### INSTRUÇÃO
Extraia todas as linhas abaixo que contenham a string "perform".

───── DADOS DA TAREFA ─────

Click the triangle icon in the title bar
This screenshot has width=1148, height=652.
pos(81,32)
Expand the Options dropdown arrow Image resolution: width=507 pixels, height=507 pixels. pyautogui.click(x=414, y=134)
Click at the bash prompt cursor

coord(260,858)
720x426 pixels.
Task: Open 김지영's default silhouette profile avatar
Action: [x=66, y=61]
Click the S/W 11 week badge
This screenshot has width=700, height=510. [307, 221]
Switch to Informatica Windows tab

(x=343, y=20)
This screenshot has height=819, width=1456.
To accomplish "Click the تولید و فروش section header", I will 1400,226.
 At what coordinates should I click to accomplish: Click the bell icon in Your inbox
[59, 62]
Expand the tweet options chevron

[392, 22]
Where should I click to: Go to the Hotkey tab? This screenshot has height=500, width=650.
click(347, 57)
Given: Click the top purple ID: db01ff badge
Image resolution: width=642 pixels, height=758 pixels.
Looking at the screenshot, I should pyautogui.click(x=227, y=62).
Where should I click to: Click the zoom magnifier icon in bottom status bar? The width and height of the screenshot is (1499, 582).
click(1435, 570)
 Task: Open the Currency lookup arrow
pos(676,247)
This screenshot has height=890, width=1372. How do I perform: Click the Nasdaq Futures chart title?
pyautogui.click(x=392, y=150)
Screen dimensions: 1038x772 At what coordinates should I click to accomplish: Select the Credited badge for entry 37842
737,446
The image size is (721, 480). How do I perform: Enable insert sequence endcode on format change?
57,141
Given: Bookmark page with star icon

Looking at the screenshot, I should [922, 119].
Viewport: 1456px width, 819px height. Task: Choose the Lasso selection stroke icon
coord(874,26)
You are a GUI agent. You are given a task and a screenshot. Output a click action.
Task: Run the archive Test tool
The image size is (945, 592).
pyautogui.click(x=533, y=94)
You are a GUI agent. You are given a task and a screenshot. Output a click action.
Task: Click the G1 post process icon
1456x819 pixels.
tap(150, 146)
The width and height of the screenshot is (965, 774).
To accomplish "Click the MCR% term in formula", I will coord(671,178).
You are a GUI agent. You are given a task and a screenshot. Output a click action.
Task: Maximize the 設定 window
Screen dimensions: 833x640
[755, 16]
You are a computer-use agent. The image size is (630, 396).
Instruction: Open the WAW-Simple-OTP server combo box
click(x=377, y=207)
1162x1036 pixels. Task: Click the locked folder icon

─────

### SOLUÇÃO
This screenshot has height=890, width=1372. How do I perform: Click the Nasdaq Futures chart title?
The image size is (721, 480). How do I perform: Enable insert sequence endcode on format change?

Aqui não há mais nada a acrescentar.